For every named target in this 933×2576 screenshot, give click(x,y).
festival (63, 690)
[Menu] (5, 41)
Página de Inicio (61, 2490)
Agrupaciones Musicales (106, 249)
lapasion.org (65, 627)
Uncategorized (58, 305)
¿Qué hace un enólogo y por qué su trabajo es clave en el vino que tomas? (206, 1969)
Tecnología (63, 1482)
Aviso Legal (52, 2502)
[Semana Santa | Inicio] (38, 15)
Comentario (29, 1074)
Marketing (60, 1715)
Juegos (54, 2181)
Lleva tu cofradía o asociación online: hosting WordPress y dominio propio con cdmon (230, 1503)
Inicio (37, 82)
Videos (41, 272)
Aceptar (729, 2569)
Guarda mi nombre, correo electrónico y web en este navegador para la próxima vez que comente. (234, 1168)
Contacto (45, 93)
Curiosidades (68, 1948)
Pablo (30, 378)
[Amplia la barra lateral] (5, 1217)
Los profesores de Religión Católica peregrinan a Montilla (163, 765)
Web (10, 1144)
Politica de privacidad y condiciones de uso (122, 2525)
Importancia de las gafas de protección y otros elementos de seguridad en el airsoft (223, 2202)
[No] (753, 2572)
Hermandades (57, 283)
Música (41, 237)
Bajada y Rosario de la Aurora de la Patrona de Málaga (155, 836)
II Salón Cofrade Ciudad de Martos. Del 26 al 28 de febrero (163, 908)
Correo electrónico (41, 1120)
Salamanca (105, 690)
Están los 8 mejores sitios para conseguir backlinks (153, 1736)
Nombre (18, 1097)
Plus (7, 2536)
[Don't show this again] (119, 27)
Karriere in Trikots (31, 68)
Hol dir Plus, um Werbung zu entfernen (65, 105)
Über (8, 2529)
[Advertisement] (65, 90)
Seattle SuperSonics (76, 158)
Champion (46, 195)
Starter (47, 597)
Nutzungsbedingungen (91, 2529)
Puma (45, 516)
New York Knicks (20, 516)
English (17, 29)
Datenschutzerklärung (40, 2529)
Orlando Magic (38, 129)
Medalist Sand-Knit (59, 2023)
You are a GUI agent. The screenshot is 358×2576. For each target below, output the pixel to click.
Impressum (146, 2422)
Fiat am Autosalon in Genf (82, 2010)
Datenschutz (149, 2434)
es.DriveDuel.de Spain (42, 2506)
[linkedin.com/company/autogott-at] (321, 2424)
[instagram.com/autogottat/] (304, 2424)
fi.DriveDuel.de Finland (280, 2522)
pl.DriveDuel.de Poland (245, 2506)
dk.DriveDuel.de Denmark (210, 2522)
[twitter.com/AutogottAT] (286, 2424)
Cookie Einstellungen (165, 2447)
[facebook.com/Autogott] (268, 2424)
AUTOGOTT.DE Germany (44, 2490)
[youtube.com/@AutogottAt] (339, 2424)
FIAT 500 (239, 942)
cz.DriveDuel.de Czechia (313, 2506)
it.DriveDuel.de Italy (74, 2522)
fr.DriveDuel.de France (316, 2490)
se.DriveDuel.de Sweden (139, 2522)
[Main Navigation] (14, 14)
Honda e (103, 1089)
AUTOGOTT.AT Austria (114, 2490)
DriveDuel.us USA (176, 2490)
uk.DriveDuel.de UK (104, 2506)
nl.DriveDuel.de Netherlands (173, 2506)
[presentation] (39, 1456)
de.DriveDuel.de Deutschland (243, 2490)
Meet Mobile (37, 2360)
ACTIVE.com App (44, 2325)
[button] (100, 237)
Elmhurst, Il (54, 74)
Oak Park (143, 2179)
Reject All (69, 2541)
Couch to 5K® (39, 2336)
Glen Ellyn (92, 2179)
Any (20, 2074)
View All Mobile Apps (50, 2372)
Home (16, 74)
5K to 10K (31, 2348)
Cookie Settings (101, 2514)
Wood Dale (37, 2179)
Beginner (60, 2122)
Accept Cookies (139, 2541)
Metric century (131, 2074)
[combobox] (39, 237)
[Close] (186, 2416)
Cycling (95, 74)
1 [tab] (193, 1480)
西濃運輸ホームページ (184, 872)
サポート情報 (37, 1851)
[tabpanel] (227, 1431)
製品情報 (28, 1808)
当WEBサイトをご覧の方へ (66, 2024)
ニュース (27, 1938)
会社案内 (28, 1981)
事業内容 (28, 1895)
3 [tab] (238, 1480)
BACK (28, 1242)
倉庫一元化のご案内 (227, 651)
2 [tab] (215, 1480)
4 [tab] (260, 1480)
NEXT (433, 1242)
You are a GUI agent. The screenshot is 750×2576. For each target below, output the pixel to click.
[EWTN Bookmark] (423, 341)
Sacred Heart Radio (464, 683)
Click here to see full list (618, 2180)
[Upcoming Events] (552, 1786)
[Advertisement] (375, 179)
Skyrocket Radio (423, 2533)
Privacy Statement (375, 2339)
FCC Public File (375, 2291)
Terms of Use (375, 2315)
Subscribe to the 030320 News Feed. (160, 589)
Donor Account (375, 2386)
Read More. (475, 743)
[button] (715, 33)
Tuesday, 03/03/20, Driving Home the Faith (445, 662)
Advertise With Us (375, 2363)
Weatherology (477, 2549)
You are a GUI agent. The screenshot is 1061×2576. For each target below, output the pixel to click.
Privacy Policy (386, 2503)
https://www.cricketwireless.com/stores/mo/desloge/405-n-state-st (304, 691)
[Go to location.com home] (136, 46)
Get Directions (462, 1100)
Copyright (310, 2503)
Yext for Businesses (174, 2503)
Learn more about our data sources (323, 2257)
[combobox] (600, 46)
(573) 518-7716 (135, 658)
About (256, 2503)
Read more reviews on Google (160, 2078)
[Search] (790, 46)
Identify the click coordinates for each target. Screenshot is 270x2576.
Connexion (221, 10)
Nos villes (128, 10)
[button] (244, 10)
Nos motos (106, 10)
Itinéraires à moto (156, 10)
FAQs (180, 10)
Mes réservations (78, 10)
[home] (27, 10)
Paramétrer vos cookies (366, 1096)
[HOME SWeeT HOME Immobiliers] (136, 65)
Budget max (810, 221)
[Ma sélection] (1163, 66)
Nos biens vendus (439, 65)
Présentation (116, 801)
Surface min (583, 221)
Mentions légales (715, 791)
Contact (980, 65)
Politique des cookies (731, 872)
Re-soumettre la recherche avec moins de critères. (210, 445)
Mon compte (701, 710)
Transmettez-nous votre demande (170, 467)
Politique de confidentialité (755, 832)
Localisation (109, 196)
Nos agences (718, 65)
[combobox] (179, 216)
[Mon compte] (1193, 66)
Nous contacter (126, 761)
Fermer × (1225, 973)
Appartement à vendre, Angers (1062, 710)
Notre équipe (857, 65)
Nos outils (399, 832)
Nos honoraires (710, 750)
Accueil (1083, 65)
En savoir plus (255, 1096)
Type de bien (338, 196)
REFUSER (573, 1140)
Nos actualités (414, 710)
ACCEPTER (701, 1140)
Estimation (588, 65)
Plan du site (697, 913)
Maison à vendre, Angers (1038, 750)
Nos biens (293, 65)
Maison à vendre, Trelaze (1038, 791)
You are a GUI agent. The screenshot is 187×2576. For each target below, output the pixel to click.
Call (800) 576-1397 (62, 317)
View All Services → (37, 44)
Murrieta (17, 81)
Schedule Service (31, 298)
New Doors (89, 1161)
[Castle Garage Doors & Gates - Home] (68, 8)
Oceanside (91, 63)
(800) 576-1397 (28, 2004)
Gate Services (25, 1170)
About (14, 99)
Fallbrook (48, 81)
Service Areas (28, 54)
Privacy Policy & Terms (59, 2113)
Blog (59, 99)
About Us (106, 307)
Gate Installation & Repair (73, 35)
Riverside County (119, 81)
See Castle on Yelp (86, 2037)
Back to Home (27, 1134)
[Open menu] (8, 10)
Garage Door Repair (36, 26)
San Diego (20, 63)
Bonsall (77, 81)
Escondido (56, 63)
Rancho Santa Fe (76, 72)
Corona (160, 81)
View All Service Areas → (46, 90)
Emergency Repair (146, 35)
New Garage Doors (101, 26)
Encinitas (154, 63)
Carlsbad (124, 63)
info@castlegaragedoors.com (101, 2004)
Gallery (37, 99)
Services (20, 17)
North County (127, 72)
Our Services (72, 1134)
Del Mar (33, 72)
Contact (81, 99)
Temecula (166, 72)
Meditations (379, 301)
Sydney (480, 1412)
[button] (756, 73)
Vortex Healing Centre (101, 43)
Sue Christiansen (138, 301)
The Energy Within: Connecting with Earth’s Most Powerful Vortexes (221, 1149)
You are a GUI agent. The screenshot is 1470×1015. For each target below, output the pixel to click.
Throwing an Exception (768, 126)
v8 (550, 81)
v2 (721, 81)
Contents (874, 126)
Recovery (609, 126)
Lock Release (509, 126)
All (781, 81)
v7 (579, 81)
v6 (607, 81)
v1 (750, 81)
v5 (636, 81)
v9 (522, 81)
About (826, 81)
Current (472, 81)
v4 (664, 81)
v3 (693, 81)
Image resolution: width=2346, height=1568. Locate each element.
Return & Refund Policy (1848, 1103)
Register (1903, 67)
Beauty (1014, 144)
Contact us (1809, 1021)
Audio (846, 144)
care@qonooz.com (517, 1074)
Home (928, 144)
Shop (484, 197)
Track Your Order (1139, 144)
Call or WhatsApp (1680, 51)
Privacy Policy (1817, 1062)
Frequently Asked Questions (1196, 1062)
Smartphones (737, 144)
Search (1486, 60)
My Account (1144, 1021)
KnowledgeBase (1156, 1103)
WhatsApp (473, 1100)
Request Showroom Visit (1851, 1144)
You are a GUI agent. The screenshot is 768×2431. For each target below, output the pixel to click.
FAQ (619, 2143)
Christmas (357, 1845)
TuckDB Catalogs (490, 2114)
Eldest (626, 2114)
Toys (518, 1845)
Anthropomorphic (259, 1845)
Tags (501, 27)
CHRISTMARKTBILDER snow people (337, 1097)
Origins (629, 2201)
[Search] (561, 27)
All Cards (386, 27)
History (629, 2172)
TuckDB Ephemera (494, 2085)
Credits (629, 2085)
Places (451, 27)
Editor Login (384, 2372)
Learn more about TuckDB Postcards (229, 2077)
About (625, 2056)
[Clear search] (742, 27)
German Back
———
Your answer should be the lines of the listing above between the line holding "[Advertisement] (65, 90)" and the line holding "ACTIVE.com App (44, 2325)", inclusive, restated word for word and alone.

→ **Response for this exercise**
[Advertisement] (65, 90)
Seattle SuperSonics (76, 158)
Champion (46, 195)
Starter (47, 597)
Nutzungsbedingungen (91, 2529)
Puma (45, 516)
New York Knicks (20, 516)
English (17, 29)
Datenschutzerklärung (40, 2529)
Orlando Magic (38, 129)
Medalist Sand-Knit (59, 2023)
You are a GUI agent. The screenshot is 358×2576. For each target below, output the pixel to click.
Impressum (146, 2422)
Fiat am Autosalon in Genf (82, 2010)
Datenschutz (149, 2434)
es.DriveDuel.de Spain (42, 2506)
[linkedin.com/company/autogott-at] (321, 2424)
[instagram.com/autogottat/] (304, 2424)
fi.DriveDuel.de Finland (280, 2522)
pl.DriveDuel.de Poland (245, 2506)
dk.DriveDuel.de Denmark (210, 2522)
[twitter.com/AutogottAT] (286, 2424)
Cookie Einstellungen (165, 2447)
[facebook.com/Autogott] (268, 2424)
AUTOGOTT.DE Germany (44, 2490)
[youtube.com/@AutogottAt] (339, 2424)
FIAT 500 (239, 942)
cz.DriveDuel.de Czechia (313, 2506)
it.DriveDuel.de Italy (74, 2522)
fr.DriveDuel.de France (316, 2490)
se.DriveDuel.de Sweden (139, 2522)
[Main Navigation] (14, 14)
Honda e (103, 1089)
AUTOGOTT.AT Austria (114, 2490)
DriveDuel.us USA (176, 2490)
uk.DriveDuel.de UK (104, 2506)
nl.DriveDuel.de Netherlands (173, 2506)
[presentation] (39, 1456)
de.DriveDuel.de Deutschland (243, 2490)
Meet Mobile (37, 2360)
ACTIVE.com App (44, 2325)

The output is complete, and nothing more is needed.